Simon Louis popped the question to Mary Emmanuelle after nursing her back to health following both their ops.
He had carried a torch for her over two decades and had secret hopes of spending the rest of their lives together.
But Mary gently rejected his proposal, though she loved him back, because her health made the future seem uncertain.
However the pair vowed to remain friends and Simon, 49, said: “I offered her my heart but I had to settle for giving her my kidney. Whatever happens, I’ll never regret giving her the gift of life.”
And Mary, 41, added: “He is my very best friend and always will be. The love between us is real. He could have died doing what he did for me.”
The pair first met in a London club in the mid-1990s with Mary, then 20, thinking Simon, 28, was “a good-looking bad boy”.
They shared an odd smooch and flirted but things between them never progressed further.
As the years passed they stayed pals, Mary busy with her young son Dwayne and her job as a stockbroker’s secretary while Simon helped his brother organise music events.
Simon, who had other relationships but never lost his feelings for Mary, would think of her on Valentine’s Day and buy her a rose or some chocolates.
Then in September 2014 Mary, who was only 37, suddenly collapsed at home after her skin went yellow. Son Dwayne, then 21, found her on the floor choking in her vomit and she was rushed to Guy’s Hospital in South London.

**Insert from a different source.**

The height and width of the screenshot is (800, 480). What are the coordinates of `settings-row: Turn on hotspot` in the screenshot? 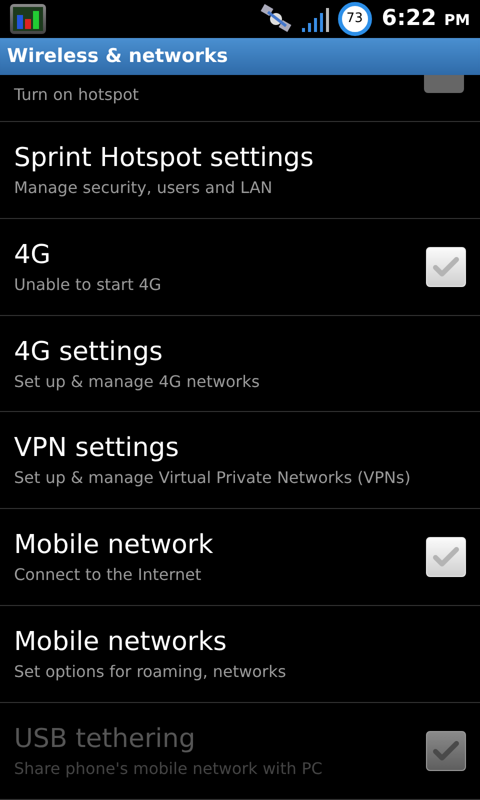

She was in a coma for a fortnight after a brain haemorrhage, spent two months in intensive care and was eventually diagnosed with end-stage kidney disease.
Her only hope was a transplant – but the chances of a donor being found were drastically reduced because she had very rare B negative blood.
Mary said: “I couldn’t believe it – I had been given a death sentence. My name was put on a ‘dead donor’ list. I could only wait.”
She was discharged from hospital in January 2015 but had to return daily to be put on a kidney dialysis machine.
Simon visited her every day, sometimes staying the night, so he could help her get to and from the hospital.
He also helped to dress, bathe and feed her. In thanks Mary took him on holiday to Spain and while they were away a donor was found – but they did not get back to Britain in time so the kidney was given to someone else.
By then Mary was so ill she moved into Simon’s East London home so he could care for her. She said: “He was an excellent nurse. At night he’d lie on the bed, tell me funny stories and stroke me to sleep. The love and attention he gave me helped me through that dark time.”
A few weeks later Simon suggested getting tested to see if he was a match as a donor – and it turned out he was.
Months of assessments followed and then both underwent surgery before helping each other back to health. Then one night cooking dinner, Simon plucked up the courage and proposed. Mary said: “I felt incredibly flattered that he should want to marry me after seeing me at my absolute worst.
“But I let him down gently by saying I’d have to think about it.
“I think I’d worry if we got married it would in some way damage our special friendship and also I don’t want to get wed until I’m fully better health-wise.”
Simon insisted he had no regrets about his decision to become a donor, saying: “I didn’t think twice about it. There’s no question about doing something like that for someone you love.”